Tissue engineering of articular cartilage under the influence of collagen I/III membranes and low oxygen tension.

The objective of this study was to study the matrix production and phenotype stability of articular chondrocytes cultured on collagen I/III membranes (CM) under the influence of low oxygen tension (Po(2)). Primary bovine and osteoarthritic human chondrocytes were cultured for 2 weeks under 5-21% Po(2) on CM, in alginate, or as monolayers. Dedifferentiated cells were produced by 2-week monolayer culture under 21% Po(2).
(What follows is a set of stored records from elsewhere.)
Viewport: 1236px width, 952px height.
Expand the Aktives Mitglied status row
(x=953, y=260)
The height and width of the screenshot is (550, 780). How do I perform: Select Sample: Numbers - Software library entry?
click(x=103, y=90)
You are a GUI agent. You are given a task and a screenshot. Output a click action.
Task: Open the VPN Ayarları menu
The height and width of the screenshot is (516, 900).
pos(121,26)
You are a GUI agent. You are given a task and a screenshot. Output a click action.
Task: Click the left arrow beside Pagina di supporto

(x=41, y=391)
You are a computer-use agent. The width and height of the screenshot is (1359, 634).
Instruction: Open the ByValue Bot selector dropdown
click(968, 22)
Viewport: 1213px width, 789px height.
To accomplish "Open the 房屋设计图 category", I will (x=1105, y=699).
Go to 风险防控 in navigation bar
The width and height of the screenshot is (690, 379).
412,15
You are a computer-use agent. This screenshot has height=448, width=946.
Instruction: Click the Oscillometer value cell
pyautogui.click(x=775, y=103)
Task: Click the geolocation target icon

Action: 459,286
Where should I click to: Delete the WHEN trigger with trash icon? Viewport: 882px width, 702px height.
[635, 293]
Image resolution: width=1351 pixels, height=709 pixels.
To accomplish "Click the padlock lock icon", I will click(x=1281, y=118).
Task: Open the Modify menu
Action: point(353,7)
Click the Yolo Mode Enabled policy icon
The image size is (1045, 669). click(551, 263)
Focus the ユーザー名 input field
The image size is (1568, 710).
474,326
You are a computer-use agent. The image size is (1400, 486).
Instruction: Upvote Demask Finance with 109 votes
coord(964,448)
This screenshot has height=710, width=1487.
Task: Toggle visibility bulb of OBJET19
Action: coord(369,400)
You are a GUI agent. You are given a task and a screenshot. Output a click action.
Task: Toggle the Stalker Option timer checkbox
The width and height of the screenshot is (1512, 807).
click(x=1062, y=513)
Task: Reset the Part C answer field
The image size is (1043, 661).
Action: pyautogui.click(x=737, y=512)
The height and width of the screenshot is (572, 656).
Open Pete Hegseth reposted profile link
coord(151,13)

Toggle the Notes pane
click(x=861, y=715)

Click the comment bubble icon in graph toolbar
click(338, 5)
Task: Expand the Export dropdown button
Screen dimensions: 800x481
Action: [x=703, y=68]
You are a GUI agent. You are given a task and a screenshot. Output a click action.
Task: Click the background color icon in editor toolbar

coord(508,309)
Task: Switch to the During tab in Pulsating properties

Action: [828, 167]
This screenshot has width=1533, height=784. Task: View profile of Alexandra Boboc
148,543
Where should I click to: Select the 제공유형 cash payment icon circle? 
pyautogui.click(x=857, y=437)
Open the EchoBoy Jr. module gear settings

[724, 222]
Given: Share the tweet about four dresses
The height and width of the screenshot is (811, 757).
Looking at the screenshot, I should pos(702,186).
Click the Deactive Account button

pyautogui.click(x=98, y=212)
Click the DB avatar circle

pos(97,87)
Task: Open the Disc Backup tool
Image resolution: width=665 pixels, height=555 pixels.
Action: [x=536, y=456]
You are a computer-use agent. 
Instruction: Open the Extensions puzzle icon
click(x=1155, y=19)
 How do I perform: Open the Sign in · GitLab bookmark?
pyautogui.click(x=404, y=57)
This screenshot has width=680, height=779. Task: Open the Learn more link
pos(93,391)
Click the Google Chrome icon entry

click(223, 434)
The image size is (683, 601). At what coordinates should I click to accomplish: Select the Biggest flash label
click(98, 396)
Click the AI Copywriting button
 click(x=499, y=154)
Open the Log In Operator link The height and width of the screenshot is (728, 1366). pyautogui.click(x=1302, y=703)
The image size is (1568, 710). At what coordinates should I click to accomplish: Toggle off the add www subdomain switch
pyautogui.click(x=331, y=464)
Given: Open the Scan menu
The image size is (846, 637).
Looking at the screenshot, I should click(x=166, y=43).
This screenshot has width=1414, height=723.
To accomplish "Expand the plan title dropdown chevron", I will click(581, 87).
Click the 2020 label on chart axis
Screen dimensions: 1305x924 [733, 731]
Collagen (Coll) type II and I expression was demonstrated immunohistochemically, by Western blotting (Coll II), and by semiquantitative RT-PCR; proteoglycan synthesis was demonstrated histochemically (toluidine blue); and biosynthetic activity was indicated by radiolabel incorporation ([(3)H]proline and [(35)S]sulfate). Bovine chondrocytes on CM showed an increase in Coll II expression and proteoglycan synthesis under low Po(2) conditions, whereas Coll I decreased. This oxygen-dependent phenotype-stabilizing effect was even more pronounced in alginate cultures. Biosynthesis of bovine and human chondrocytes was also increased by low Po(2), except for proline incorporation, which decreased in bovine CM cultures (low-oxygen effects were significantly higher in alginate than in CM cultures). Dedifferentiated chondrocytes reexpressed Coll II protein when cultured under low Po(2) on CM or in alginate only, but not under high Po(2) or in monolayer culture. We conclude that CM and, even more, alginate foster phenotype stability and cartilage-specific matrix production of bovine chondrocytes, especially when cultured under in vivo-like oxygen conditions.